* Problem statement
Starting at the line that contains "The height and", reproduce only the lines through the end of the data, exactly, including both the first and the last; skip the pictures.

[Screenshot grounding data]
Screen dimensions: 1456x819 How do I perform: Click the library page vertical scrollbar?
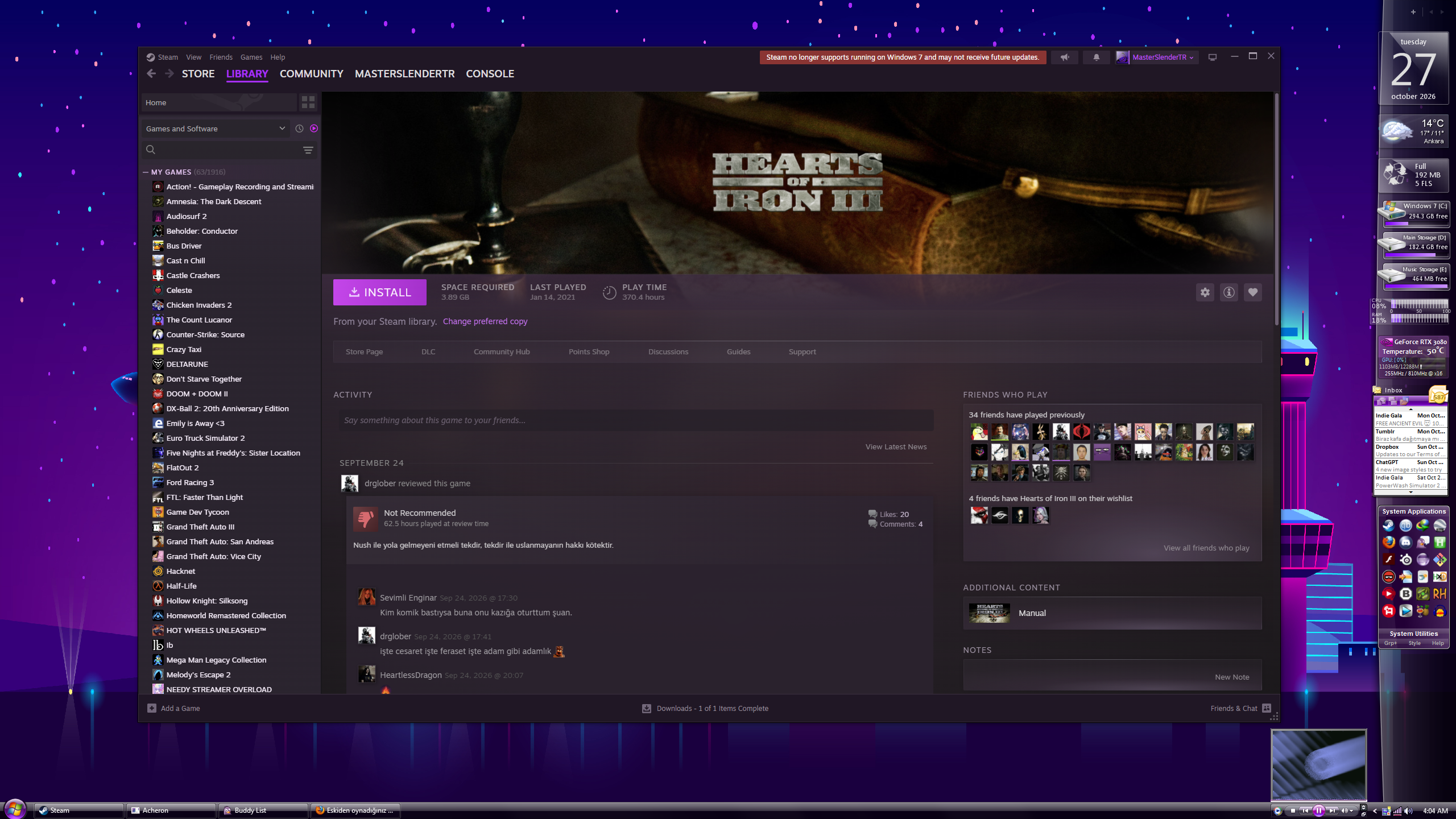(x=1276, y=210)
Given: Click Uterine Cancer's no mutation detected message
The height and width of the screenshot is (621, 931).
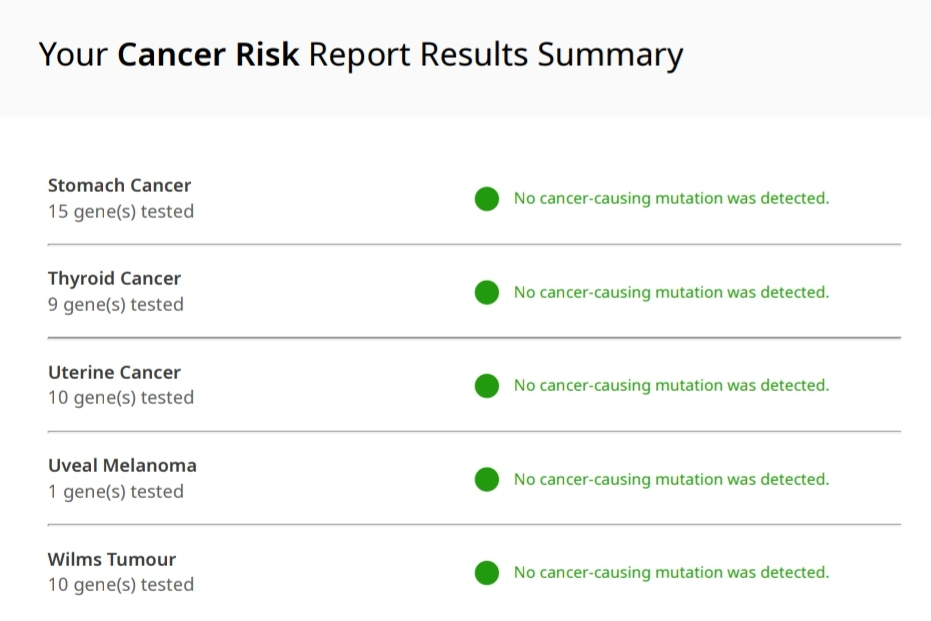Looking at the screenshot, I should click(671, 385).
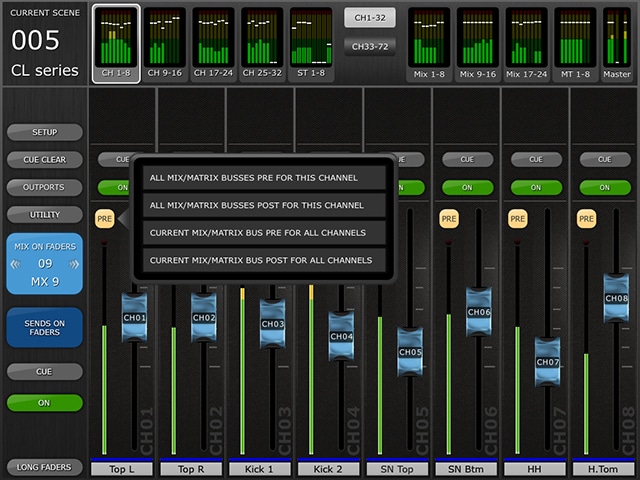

* Response
The height and width of the screenshot is (621, 931).
Looking at the screenshot, I should click(671, 385).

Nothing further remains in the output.